The Pioneer Building, also known as the Pioneer Trunk Factory - C. A. Malm & Co. building is a historic building in San Francisco, California. The building is located at 2185-2199 Folsom and 3180 18th Streets. It was designed by San Francisco architect Thomas J. Welsh and built in 1902. It was originally two buildings that stood next to each other along 18th street. They were joined into one during rehabilitation in 1985-1986. It was listed on the National Register of Historic Places in 1987, as "Pioneer Trunk Factory--C. A. Malm & Co."

The former factory is located just outside the area destroyed by the 1906 fire, and is one of the few remaining examples (e.g.: Levi Strauss & Co. Factory, 250 Valencia Street) of the kind of large completely wooden structure, ornamented with Italianate architectural detail, that was once characteristic of industrial buildings in the Mission district. Its use of Italiente style wooden details resembles many Victorians built in San Francisco at the time. However, the style is unusual for factory buildings, and was perhaps chosen to better fit with the residential buildings that surround it.

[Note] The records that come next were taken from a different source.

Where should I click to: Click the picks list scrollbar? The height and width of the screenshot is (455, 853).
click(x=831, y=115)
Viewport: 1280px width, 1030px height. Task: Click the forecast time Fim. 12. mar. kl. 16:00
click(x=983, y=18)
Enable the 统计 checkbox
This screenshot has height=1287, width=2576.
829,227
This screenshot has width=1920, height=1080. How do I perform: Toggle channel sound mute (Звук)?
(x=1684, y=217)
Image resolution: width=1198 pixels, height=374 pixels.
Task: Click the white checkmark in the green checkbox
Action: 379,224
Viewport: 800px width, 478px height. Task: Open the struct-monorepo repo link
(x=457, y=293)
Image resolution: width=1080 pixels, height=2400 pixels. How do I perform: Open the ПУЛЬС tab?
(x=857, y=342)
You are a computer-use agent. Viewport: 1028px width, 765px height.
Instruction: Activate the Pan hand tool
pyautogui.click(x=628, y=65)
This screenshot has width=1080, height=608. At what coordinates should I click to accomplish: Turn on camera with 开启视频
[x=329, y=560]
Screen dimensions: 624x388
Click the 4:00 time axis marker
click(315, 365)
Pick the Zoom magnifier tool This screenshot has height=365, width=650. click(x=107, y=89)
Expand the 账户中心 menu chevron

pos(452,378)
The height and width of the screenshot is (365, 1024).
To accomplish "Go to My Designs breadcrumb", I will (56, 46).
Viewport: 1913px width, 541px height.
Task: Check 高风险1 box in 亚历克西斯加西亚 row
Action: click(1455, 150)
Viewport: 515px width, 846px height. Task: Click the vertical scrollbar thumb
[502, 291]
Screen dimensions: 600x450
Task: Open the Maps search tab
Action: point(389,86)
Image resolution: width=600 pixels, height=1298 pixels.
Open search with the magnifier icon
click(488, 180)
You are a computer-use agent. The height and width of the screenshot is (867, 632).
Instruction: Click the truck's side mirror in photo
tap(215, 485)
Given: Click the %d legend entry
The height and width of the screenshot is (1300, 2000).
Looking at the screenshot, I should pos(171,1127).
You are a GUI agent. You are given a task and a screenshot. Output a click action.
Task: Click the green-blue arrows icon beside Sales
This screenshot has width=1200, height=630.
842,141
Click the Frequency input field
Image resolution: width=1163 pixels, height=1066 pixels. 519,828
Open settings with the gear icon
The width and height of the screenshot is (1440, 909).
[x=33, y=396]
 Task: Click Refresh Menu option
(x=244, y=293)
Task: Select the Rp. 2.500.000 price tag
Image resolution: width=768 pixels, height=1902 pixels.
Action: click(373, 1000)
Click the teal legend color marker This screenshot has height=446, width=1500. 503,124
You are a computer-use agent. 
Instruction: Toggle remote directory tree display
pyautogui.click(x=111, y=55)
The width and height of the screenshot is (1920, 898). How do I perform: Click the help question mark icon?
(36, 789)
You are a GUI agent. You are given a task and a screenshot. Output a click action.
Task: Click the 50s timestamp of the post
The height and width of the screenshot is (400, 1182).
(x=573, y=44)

The factory originally manufactured trunks for automobiles, which were sold in two stores in downtown San Francisco (before trunks became a standard part of the car.) In addition to the eponymous factory, the building originally also hosted a corner storefront.

After the factory went out of business in the 1930s, the building was used as a warehouse and a machine shop. In the 21st century, the building once housed the office of Stripe. In 2020, it housed the offices of OpenAI and Neuralink. OpenAI vacated the building in August 2024, and rival xAI moved in during October 2024. In 2024, Elon Musk claimed to own the building.